▸ What you should do
A single number is the whole answer: the tally of lines in the data below that include the word "text".

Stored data

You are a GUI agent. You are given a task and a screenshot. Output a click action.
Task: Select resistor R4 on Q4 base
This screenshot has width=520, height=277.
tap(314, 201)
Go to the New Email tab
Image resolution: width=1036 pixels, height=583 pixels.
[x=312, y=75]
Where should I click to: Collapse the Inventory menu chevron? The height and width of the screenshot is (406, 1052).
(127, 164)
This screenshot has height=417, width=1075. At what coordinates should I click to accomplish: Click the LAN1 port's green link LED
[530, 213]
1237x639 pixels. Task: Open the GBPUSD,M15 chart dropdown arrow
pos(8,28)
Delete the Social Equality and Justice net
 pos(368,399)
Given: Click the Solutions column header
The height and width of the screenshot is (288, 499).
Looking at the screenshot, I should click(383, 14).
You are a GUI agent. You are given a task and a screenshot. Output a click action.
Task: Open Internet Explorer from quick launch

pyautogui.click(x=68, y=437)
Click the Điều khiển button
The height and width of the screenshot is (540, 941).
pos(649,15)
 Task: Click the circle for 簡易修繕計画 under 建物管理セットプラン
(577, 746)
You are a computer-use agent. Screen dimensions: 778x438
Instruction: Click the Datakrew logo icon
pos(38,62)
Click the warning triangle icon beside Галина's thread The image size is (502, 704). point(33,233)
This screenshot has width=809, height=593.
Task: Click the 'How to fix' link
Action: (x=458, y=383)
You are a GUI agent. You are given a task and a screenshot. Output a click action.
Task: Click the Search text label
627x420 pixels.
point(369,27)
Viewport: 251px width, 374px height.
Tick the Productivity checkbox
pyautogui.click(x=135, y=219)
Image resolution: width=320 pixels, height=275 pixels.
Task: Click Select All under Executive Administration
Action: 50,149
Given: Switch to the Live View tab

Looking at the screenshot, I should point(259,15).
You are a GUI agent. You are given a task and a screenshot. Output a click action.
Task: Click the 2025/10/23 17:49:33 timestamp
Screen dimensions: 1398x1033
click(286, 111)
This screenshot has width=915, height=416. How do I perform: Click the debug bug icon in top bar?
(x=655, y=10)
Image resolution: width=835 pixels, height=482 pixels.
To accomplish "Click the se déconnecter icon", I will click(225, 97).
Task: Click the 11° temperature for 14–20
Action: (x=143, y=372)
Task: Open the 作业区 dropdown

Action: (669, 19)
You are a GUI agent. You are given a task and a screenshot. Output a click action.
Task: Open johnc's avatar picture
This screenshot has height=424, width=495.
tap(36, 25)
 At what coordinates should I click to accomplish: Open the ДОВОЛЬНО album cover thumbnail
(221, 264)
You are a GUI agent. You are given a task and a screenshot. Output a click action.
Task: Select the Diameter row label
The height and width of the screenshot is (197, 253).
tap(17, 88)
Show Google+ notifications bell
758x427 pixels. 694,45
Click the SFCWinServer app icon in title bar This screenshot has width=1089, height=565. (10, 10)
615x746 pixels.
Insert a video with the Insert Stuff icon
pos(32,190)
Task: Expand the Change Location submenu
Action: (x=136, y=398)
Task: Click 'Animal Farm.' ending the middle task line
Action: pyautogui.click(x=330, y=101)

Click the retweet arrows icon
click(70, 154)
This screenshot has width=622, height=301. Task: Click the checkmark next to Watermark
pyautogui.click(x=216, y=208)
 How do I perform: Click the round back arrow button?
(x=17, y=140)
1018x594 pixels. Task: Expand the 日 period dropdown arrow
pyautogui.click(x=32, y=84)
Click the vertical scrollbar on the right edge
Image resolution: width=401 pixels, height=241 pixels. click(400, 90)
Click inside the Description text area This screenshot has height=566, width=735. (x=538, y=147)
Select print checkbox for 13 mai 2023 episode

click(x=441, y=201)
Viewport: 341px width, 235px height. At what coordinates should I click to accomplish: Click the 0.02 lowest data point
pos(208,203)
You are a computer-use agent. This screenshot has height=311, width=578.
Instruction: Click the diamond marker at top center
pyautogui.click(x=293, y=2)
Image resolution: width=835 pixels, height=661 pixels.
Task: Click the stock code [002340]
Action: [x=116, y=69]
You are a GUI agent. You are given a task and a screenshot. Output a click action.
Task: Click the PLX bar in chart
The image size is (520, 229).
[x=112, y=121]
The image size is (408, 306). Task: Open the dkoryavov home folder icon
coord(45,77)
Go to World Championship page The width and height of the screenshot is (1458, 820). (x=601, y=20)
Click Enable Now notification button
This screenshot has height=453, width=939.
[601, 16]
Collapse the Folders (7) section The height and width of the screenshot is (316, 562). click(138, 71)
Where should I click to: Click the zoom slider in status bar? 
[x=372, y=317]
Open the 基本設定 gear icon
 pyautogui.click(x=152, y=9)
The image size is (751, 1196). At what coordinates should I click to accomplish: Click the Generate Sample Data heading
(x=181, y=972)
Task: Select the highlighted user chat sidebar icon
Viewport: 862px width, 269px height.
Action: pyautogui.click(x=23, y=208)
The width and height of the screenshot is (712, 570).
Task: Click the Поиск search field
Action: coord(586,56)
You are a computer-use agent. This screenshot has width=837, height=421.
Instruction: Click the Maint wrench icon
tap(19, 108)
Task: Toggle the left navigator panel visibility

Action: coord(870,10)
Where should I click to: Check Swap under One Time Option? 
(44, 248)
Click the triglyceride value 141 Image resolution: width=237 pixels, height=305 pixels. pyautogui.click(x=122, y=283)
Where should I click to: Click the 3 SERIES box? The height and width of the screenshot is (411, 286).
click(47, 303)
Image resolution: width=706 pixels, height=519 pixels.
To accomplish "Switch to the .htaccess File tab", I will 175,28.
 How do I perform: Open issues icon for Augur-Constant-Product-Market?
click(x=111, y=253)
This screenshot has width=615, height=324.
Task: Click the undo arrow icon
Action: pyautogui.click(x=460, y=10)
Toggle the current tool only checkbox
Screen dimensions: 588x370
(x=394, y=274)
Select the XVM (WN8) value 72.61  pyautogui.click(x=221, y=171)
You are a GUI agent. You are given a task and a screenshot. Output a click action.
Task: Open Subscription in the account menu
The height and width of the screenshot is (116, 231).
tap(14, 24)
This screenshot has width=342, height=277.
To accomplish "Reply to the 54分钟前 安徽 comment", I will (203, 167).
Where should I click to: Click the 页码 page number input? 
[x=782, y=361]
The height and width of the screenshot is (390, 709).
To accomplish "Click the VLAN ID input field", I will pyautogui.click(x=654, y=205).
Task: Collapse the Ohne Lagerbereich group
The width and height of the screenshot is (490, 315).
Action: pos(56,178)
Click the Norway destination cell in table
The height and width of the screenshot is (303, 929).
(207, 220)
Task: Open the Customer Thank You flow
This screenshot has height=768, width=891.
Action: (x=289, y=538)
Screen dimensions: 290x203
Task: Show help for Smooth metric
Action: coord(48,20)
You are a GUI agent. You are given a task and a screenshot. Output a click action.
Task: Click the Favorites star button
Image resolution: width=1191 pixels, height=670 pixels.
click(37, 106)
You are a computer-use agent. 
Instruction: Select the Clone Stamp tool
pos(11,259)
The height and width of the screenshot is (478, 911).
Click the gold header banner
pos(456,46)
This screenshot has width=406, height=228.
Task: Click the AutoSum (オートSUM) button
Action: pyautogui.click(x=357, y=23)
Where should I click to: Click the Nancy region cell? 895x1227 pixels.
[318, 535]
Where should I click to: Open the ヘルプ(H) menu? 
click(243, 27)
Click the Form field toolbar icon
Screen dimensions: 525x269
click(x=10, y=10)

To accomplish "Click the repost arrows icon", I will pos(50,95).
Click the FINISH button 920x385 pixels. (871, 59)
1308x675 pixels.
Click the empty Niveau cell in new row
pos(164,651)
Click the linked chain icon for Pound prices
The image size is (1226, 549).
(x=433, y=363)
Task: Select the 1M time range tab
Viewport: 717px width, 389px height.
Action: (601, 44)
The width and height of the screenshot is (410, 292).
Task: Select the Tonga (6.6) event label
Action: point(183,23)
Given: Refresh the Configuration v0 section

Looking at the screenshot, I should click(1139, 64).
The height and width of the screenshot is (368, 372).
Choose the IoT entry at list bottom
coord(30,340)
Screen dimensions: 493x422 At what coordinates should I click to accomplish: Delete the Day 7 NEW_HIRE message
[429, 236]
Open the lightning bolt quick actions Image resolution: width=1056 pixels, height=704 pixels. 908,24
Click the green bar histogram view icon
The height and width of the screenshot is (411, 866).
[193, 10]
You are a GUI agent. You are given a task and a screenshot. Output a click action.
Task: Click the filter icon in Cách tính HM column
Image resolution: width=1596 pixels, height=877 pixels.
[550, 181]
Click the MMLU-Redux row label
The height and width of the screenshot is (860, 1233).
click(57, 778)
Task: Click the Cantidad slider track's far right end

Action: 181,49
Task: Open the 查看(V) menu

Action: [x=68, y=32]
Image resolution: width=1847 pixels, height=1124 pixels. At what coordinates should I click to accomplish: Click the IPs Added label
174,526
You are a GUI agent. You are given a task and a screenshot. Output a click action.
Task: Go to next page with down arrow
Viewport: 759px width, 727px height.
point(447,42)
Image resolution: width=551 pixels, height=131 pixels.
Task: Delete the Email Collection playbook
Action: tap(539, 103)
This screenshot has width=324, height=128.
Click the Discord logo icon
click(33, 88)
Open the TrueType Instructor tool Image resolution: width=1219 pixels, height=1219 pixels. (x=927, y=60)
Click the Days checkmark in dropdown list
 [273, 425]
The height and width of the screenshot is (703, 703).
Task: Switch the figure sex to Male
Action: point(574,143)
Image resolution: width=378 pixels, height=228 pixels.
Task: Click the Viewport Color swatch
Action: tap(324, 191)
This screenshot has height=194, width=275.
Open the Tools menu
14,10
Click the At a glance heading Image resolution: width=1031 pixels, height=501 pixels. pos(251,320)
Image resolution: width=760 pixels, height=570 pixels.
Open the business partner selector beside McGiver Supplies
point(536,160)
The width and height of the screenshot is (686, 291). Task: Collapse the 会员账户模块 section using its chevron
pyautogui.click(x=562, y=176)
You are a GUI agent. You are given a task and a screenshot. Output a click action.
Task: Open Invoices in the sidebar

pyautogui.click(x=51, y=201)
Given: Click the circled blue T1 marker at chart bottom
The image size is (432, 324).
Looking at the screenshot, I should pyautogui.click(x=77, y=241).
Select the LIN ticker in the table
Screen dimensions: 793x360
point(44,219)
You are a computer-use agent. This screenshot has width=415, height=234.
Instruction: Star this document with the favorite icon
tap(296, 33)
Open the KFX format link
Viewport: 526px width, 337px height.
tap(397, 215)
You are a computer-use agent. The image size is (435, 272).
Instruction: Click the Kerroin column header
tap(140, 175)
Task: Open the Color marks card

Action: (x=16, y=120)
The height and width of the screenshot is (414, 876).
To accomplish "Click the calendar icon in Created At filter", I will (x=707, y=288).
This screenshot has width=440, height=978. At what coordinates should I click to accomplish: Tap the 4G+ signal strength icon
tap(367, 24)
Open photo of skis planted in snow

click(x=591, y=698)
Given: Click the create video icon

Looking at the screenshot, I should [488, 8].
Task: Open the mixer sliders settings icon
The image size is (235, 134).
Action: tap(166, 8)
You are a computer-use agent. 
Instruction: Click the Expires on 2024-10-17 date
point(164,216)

▸ Written solution
2